Directions — In the records below, count every line where the string "Select" appears, and reply with the count only.

Records shown —
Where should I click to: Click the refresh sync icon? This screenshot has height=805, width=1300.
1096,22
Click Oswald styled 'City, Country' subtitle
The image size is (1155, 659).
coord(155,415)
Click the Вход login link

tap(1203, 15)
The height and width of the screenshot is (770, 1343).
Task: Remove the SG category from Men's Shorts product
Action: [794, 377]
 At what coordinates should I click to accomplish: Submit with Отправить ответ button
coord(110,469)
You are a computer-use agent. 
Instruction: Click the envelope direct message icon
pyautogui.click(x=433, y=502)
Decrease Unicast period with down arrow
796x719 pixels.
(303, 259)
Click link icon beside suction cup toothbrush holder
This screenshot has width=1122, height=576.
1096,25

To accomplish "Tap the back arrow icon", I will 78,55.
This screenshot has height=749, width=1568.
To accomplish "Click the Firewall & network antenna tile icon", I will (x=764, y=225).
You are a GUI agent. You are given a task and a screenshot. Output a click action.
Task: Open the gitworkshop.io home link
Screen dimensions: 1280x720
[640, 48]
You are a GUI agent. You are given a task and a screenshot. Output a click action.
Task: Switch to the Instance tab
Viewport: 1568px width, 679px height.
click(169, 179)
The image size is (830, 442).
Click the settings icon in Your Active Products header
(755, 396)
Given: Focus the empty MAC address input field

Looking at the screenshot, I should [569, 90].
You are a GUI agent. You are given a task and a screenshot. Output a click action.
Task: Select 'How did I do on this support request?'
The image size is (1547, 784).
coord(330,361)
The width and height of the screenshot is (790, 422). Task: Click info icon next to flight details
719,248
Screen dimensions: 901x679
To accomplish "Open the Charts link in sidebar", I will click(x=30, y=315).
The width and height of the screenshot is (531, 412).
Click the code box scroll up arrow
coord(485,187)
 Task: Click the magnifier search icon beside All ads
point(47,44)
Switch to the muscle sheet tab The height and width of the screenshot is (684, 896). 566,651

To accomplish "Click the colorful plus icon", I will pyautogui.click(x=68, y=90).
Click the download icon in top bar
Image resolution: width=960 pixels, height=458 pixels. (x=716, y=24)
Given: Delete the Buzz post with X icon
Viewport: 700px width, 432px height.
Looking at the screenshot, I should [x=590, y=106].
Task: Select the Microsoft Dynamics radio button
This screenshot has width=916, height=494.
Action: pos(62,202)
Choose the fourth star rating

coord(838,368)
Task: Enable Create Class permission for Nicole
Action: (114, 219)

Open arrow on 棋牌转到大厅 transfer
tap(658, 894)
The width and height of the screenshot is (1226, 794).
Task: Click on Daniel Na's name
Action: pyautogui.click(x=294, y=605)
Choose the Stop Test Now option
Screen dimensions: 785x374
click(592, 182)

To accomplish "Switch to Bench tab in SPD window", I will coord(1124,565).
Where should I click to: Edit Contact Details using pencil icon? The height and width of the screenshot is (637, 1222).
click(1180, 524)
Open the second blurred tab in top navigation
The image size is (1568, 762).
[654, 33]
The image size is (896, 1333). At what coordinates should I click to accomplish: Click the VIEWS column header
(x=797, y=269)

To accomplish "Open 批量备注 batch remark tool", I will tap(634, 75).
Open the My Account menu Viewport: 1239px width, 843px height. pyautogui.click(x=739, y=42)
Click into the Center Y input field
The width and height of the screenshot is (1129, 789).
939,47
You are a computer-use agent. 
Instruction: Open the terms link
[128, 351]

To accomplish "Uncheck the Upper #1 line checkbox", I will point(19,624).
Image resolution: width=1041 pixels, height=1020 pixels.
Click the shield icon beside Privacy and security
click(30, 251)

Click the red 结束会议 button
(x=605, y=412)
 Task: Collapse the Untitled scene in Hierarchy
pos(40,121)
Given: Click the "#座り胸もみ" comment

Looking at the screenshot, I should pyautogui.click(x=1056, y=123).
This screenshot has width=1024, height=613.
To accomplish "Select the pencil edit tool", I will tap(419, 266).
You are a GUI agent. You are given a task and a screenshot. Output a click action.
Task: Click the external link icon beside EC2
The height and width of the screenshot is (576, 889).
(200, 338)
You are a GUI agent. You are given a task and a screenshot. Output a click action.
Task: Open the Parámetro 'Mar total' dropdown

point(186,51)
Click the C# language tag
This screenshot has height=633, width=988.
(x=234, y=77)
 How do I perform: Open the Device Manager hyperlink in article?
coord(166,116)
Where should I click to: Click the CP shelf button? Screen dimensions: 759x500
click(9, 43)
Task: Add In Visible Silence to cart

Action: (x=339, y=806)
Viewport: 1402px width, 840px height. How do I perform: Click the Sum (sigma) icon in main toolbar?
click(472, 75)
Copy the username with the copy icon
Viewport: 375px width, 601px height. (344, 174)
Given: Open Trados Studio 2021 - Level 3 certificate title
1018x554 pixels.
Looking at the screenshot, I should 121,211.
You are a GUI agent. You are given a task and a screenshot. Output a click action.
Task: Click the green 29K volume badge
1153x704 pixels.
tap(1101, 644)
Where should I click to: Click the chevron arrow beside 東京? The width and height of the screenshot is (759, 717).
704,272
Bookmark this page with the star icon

Response — 3